450px-Flag of Ghana.svgAgricultural extension in Ghana has gone through political shift from export commodity development approach prior to independence in 1957 to the promotion of food crop production. The Government shift in focus intended to modernize traditional farming practices, transfer resources and technology, and train personnel to address extension needs of peasant farmers. The Ministry–based general extension approach adopted in 1978 came under heavy criticism. The approach was viewed as a top-down and pro-urban, and was believed to pay more attention to progressive farmers, while totally neglecting poorer small farmers and women. The lack of coordination amongst various departments within the Ministry of Food and Agriculture (MOFA) and the poor management of the general extension approach coupled with the lack of well-trained extension workers and the poor quality of infrastructures, called for a reform of the system (Okorley, 2007).

History

A Brief History of Public Extension Policies, Resources and Advisory Activities in Ghana

In response to criticisms and external pressure from the World Bank, The government of Ghana reformed the general extension system and adopted a new nationwide agricultural extension approach called the Unified Extension System (UES) that came together with the training and visit (T&V) extension management system approach. Under the UES-T&V approach, MOFA was reorganized and unified and extension was put under one department at the national level, the Department of Agricultural Extension Services (DAES). The lack of coordination and weak linkages resulting from the fact that the DAES and research institutions were under separate ministries was quickly noticed. An evaluation of the T&V approach indicated that in the pilot region were it was implemented; the T&V approach did not improve extension effectiveness. The approach was criticized as being rigid and non-responsive to the needs of the farmers nationally. It was then recommended that for extension to achieve greater improvement in the livelihoods of rural population in Ghana, the organization needed to focus broadly on farm production and income, farmer household livelihoods, and the nutrition or the rural population (MOFA, 2001). These recommendations resulted in the decentralization of agricultural extension in Ghana.

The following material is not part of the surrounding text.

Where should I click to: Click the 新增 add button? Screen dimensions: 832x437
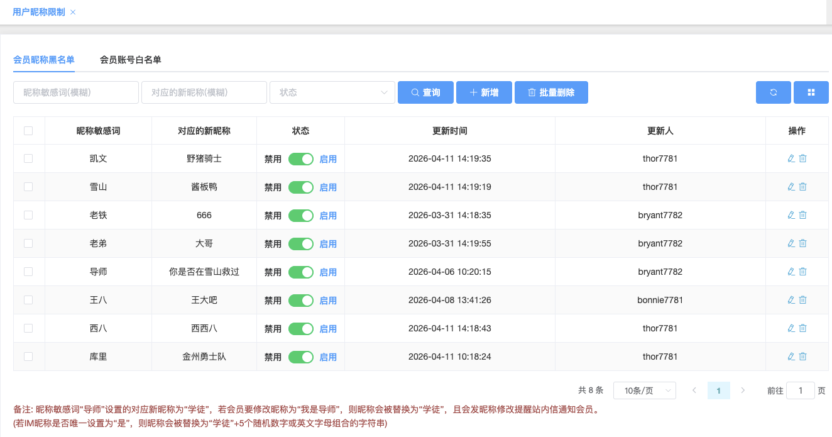[484, 92]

Extension services were then organized and delivered in a variety of forms and the purpose of the decentralization introduced in Ghana in 1997 was to develop a demand driven extension system, with the ultimate goal of increasing farmers’ productivity and income. As a result, the MOFA transferred power to the district level offices so that they could plan and implement their agricultural extension activities and manage their resources within the framework of national policy (Okorley, 2007). Responsibilities, including service provision and administration were transferred to the agricultural unit of the District Assemblies (lowest level of government administration), while the regional and national level administration focused on policy planning, coordination, technical support, monitoring and evaluation (MOFA, 1997). The district level extension organization provides the best opportunity to effectively involve stakeholders to promote pluralism and it is now central to agriculture and rural development in Ghana.

Today, agricultural extension approaches in Ghana range from the top-down commodity-based approaches to more participatory approaches like the World Bank's Training and Visit (T&V), commodity participatory approaches, the farmer field schools (FFSs), the innovative ICT based approaches which provide advice to farmers on-line, and the promotion of mobile phones and community radio stations. These approaches have been promoted over the years by the various extension service providers, including government (MOFA, the main actors in extension), non-governmental organizations (NGOs), producer organizations and other farmer organizations.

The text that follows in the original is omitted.